Ändere in den Zeilen von der mit „Identify the location of the star“ bis zu der mit „(223, 394).“, beide eingeschlossen, das Wort „star“ zu „heart“. Gib nur diese Zeilen wieder und lass alles Übrige unverändert.
── AUFGEFÜHRTE EINTRÄGE
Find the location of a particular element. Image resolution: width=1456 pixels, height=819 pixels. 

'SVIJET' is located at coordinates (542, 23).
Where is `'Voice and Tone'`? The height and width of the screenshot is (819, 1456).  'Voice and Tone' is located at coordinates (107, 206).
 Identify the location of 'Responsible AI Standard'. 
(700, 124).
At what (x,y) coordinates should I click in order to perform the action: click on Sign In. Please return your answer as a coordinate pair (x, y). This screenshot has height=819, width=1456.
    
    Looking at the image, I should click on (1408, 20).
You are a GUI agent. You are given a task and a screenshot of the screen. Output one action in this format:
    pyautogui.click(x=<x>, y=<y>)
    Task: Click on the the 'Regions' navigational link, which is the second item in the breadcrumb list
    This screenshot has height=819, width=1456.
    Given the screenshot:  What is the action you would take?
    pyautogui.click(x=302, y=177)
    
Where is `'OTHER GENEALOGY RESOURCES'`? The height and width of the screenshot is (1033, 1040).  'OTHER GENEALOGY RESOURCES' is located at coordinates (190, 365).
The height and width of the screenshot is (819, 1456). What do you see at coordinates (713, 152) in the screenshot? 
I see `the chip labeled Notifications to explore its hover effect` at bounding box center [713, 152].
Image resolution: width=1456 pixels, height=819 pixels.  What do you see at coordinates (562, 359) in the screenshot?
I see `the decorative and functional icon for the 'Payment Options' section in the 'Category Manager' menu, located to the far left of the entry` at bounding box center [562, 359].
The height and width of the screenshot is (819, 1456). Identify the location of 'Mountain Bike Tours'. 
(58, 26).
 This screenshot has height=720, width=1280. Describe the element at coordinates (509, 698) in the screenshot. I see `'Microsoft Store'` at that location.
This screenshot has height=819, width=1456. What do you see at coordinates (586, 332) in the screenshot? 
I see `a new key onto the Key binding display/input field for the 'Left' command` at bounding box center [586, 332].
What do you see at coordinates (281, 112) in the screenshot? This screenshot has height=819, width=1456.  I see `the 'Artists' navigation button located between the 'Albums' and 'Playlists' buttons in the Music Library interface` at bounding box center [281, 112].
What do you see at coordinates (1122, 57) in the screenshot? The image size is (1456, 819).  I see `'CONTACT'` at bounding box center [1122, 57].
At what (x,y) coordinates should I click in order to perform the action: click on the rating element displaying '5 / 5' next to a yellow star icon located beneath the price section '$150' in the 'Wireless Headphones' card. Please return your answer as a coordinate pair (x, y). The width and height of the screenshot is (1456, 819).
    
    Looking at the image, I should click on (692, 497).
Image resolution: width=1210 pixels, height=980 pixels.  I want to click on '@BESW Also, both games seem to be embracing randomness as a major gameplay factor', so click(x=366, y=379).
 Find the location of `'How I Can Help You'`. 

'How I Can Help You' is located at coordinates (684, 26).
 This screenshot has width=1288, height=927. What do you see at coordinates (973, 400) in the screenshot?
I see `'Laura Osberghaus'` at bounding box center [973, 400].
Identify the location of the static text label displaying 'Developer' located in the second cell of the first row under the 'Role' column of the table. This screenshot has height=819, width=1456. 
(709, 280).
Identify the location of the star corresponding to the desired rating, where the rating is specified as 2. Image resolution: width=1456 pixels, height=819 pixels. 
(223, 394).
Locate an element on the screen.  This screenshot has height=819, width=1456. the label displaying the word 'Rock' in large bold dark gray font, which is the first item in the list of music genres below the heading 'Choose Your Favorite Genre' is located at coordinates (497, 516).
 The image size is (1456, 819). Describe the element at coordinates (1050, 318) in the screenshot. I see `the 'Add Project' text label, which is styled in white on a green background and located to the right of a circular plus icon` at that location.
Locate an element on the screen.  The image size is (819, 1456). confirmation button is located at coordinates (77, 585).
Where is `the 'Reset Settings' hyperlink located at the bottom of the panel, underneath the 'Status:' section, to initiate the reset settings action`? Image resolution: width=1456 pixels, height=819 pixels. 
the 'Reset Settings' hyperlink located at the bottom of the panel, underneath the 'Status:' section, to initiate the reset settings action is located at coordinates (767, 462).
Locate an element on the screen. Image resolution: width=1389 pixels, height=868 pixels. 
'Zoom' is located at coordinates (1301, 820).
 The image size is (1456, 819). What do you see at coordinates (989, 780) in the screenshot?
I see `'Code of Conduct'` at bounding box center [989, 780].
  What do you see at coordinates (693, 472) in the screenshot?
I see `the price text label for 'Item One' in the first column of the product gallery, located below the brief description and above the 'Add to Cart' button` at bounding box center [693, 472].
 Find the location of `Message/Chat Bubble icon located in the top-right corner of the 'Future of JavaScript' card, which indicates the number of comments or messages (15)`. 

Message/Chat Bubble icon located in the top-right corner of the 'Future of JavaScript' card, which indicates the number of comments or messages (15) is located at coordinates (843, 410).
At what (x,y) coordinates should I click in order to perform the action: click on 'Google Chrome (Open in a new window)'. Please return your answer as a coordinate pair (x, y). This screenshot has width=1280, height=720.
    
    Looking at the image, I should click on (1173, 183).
────
*ERGEBNIS DER ÜBUNG:*
Identify the location of the heart corresponding to the desired rating, where the rating is specified as 2. Image resolution: width=1456 pixels, height=819 pixels. 
(223, 394).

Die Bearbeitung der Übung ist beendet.